Print the records below exactly as they appear. Omit all pictures.

Data to examine:
○ ○ ○
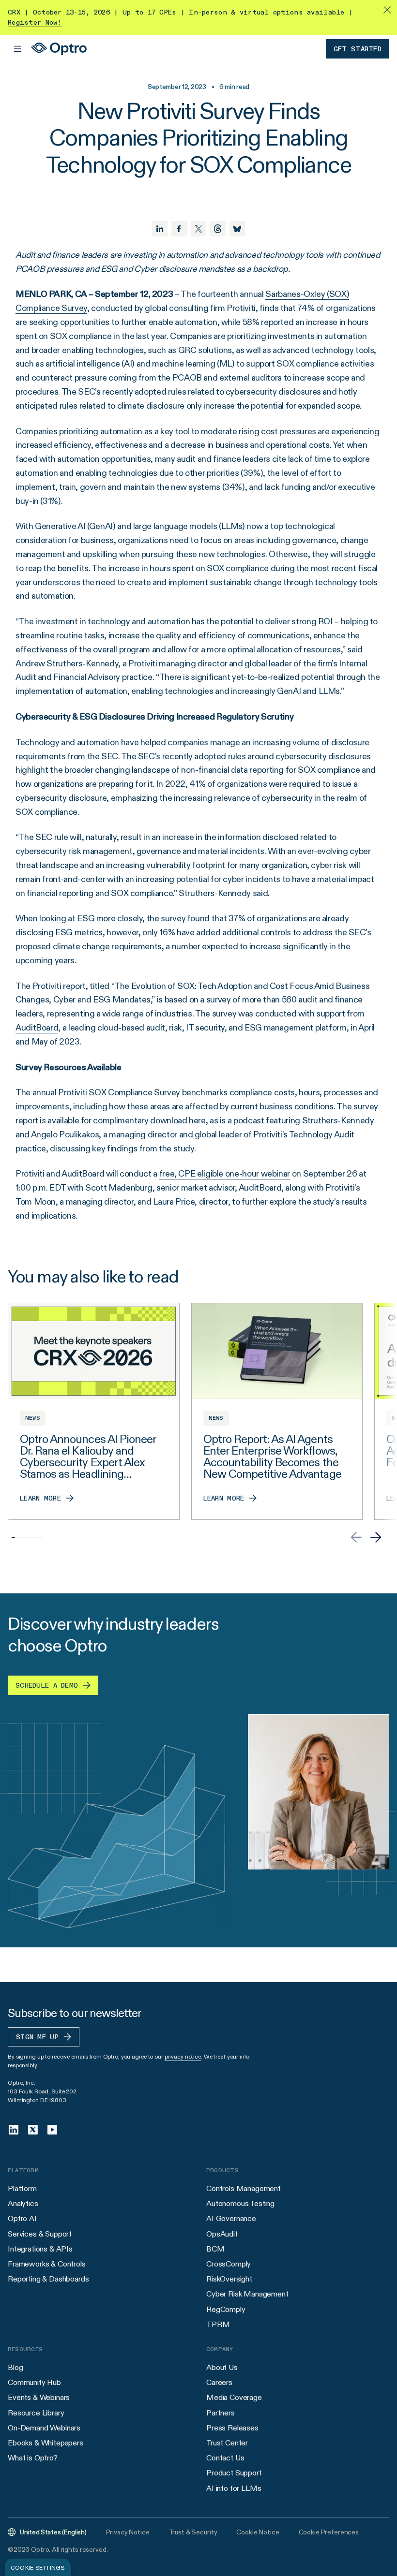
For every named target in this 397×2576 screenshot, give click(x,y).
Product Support (234, 2472)
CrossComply (228, 2263)
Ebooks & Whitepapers (45, 2442)
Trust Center (227, 2442)
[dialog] (38, 2567)
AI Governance (231, 2218)
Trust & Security (193, 2532)
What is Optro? (33, 2457)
○ ○ ○
Result of the task:
For every named target in this 397×2576 screenshot, give click(x,y).
Product Support (234, 2472)
CrossComply (228, 2263)
Ebooks & Whitepapers (45, 2442)
Trust Center (227, 2442)
[dialog] (38, 2567)
AI Governance (231, 2218)
Trust & Security (193, 2532)
What is Optro? (33, 2457)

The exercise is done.